WORK INSTRUCTIONS |
Each of the records must appear again, exactly as it was written.

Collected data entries

• • • • •

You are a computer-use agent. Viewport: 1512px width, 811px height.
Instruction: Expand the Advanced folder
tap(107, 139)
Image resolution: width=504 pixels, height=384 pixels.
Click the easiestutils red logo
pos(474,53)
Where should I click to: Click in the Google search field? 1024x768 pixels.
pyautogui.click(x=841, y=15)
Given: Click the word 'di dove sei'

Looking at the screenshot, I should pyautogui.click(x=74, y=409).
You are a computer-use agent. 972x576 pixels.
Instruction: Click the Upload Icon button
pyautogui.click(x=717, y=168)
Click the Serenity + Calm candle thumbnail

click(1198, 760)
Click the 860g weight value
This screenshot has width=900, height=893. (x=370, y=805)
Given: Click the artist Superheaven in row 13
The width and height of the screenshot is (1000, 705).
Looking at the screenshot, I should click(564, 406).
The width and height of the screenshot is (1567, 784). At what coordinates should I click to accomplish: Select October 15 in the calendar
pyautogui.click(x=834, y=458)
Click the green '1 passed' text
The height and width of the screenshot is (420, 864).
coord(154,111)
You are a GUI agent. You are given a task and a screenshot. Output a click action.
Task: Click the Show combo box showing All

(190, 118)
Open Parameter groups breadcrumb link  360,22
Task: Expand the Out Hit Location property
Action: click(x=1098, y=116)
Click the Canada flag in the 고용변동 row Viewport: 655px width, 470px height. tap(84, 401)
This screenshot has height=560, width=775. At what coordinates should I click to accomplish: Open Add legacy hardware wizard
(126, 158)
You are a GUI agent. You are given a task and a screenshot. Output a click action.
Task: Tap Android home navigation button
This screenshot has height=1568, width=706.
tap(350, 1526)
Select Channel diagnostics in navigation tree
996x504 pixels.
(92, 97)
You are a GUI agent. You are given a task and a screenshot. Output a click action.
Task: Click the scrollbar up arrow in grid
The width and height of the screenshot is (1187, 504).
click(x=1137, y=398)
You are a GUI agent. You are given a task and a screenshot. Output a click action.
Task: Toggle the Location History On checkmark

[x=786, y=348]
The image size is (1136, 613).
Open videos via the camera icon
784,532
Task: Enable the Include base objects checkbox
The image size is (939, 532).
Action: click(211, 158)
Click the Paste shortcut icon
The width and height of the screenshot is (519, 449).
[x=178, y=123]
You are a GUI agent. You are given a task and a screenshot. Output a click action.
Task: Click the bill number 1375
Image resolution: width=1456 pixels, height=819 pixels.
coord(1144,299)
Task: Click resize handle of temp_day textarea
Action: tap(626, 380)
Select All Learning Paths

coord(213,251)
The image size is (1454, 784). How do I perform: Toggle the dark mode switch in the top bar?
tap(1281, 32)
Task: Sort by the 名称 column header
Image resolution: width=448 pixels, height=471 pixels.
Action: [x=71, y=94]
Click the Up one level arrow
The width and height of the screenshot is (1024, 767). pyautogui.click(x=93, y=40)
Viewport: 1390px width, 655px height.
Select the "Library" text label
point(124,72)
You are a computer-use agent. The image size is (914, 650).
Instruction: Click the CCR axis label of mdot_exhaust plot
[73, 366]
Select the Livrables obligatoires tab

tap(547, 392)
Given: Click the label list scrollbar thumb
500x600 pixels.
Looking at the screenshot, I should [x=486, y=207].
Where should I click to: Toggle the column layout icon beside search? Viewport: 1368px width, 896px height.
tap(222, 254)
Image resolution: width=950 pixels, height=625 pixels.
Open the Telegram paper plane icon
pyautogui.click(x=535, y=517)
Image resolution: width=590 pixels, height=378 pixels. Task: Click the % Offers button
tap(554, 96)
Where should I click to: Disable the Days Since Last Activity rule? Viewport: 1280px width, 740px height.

• • • • •

TASK OUTPUT |
You are a computer-use agent. Viewport: 1512px width, 811px height.
Instruction: Expand the Advanced folder
tap(107, 139)
Image resolution: width=504 pixels, height=384 pixels.
Click the easiestutils red logo
pos(474,53)
Where should I click to: Click in the Google search field? 1024x768 pixels.
pyautogui.click(x=841, y=15)
Given: Click the word 'di dove sei'

Looking at the screenshot, I should pyautogui.click(x=74, y=409).
You are a computer-use agent. 972x576 pixels.
Instruction: Click the Upload Icon button
pyautogui.click(x=717, y=168)
Click the Serenity + Calm candle thumbnail

click(1198, 760)
Click the 860g weight value
This screenshot has width=900, height=893. (x=370, y=805)
Given: Click the artist Superheaven in row 13
The width and height of the screenshot is (1000, 705).
Looking at the screenshot, I should click(564, 406).
The width and height of the screenshot is (1567, 784). At what coordinates should I click to accomplish: Select October 15 in the calendar
pyautogui.click(x=834, y=458)
Click the green '1 passed' text
The height and width of the screenshot is (420, 864).
coord(154,111)
You are a GUI agent. You are given a task and a screenshot. Output a click action.
Task: Click the Show combo box showing All

(190, 118)
Open Parameter groups breadcrumb link  360,22
Task: Expand the Out Hit Location property
Action: click(x=1098, y=116)
Click the Canada flag in the 고용변동 row Viewport: 655px width, 470px height. tap(84, 401)
This screenshot has height=560, width=775. At what coordinates should I click to accomplish: Open Add legacy hardware wizard
(126, 158)
You are a GUI agent. You are given a task and a screenshot. Output a click action.
Task: Tap Android home navigation button
This screenshot has height=1568, width=706.
tap(350, 1526)
Select Channel diagnostics in navigation tree
996x504 pixels.
(92, 97)
You are a GUI agent. You are given a task and a screenshot. Output a click action.
Task: Click the scrollbar up arrow in grid
The width and height of the screenshot is (1187, 504).
click(x=1137, y=398)
You are a GUI agent. You are given a task and a screenshot. Output a click action.
Task: Toggle the Location History On checkmark

[x=786, y=348]
The image size is (1136, 613).
Open videos via the camera icon
784,532
Task: Enable the Include base objects checkbox
The image size is (939, 532).
Action: click(211, 158)
Click the Paste shortcut icon
The width and height of the screenshot is (519, 449).
[x=178, y=123]
You are a GUI agent. You are given a task and a screenshot. Output a click action.
Task: Click the bill number 1375
Image resolution: width=1456 pixels, height=819 pixels.
coord(1144,299)
Task: Click resize handle of temp_day textarea
Action: tap(626, 380)
Select All Learning Paths

coord(213,251)
The image size is (1454, 784). How do I perform: Toggle the dark mode switch in the top bar?
tap(1281, 32)
Task: Sort by the 名称 column header
Image resolution: width=448 pixels, height=471 pixels.
Action: [x=71, y=94]
Click the Up one level arrow
The width and height of the screenshot is (1024, 767). pyautogui.click(x=93, y=40)
Viewport: 1390px width, 655px height.
Select the "Library" text label
point(124,72)
You are a computer-use agent. The image size is (914, 650).
Instruction: Click the CCR axis label of mdot_exhaust plot
[73, 366]
Select the Livrables obligatoires tab

tap(547, 392)
Given: Click the label list scrollbar thumb
500x600 pixels.
Looking at the screenshot, I should [x=486, y=207].
Where should I click to: Toggle the column layout icon beside search? Viewport: 1368px width, 896px height.
tap(222, 254)
Image resolution: width=950 pixels, height=625 pixels.
Open the Telegram paper plane icon
pyautogui.click(x=535, y=517)
Image resolution: width=590 pixels, height=378 pixels. Task: Click the % Offers button
tap(554, 96)
Where should I click to: Disable the Days Since Last Activity rule? Viewport: 1280px width, 740px height.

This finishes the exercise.